Toronto 309 Cherry Street | 151.35m | 47s | Castlepoint Numa | SvN

Thanks! I was optimistic but wanted further info. I was planning to take a little stroll on the new bridge this morning as I am having breakfast nearby so will see what Drum118 is describing. They may be getting ready to start a more visible advertising push with stylized hoarding/sales centre as that wouldn’t require permits and people seem to be gearing up for interest rates to fall.
 
I am cross-posting this from Drum118’s update in the main Portlands thread. If I am reading it correctly this is much, much sooner than I expected!

‘The 2 stop light west of Commissioner bridge are for the first development site block, new roads as well the plan QQE LRT loop if it every get built.

The is no connection for Munition St to connect to Commissioner St and it looks like it will not happen anytime soon.

Hording and tree protection going up for 309 Cherry St site. Using scaffolding framing on both sides of the trees that I haven't seen being used anywhere for site to date and it looks to be 10-15 feet tall.

Due Time restriction, visit my site https://www.flickr.com/photos/drum118/ to see updated photos of projects shot the last few weeks since I don't have the time to post them to various threads.
See my videos on YouTube https://www.youtube.com/user/Transitdrum118
@drum118 (inaccurate) post is actually in the Lower Don thread. https://urbantoronto.ca/forum/threa...elopment-m-s-waterfront-toronto.3363/page-368 As noted above by @NorthernLight, the 309 Cherry project - though it will certainly happen, is not going to move forward for a while yet.
 
Just to clarify, is this proposal (up to 47s) located where the ghosted buildings in the centre are ... from the 3 Approaches for Intensification presentation slides?

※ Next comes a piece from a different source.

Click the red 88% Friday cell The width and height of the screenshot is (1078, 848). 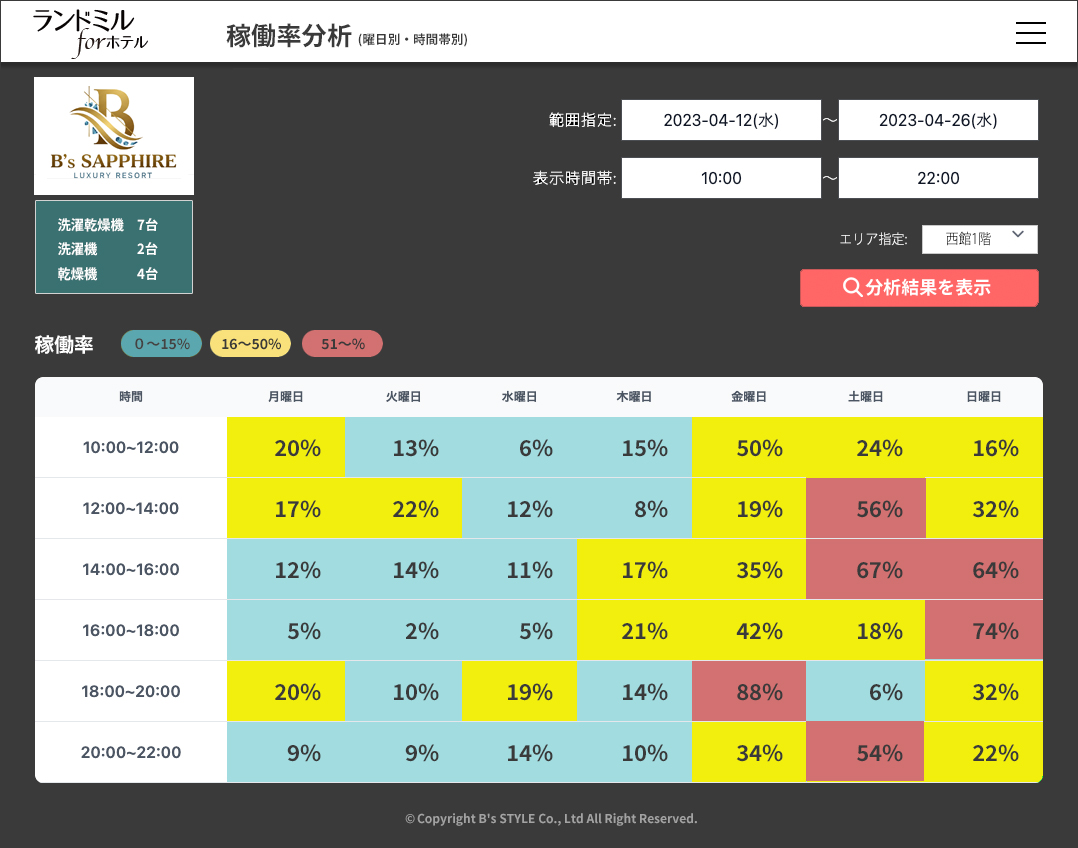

I recall speakers mentioning this was the only privately owned parcel.

Density-Ghosted.jpg

(WaterfrontToronto, PortLandsTO.ca)
 
It'll be weird until it's not. I recently found this grainy old photograph taken of the railway lands by my late brother, sometime in the late 70s or very early 80s. At one point this too was a pretty unremarkable slice of Toronto. All living cities are, to a degree, in a natural state of flux; the new normal of the Portlands is on its way.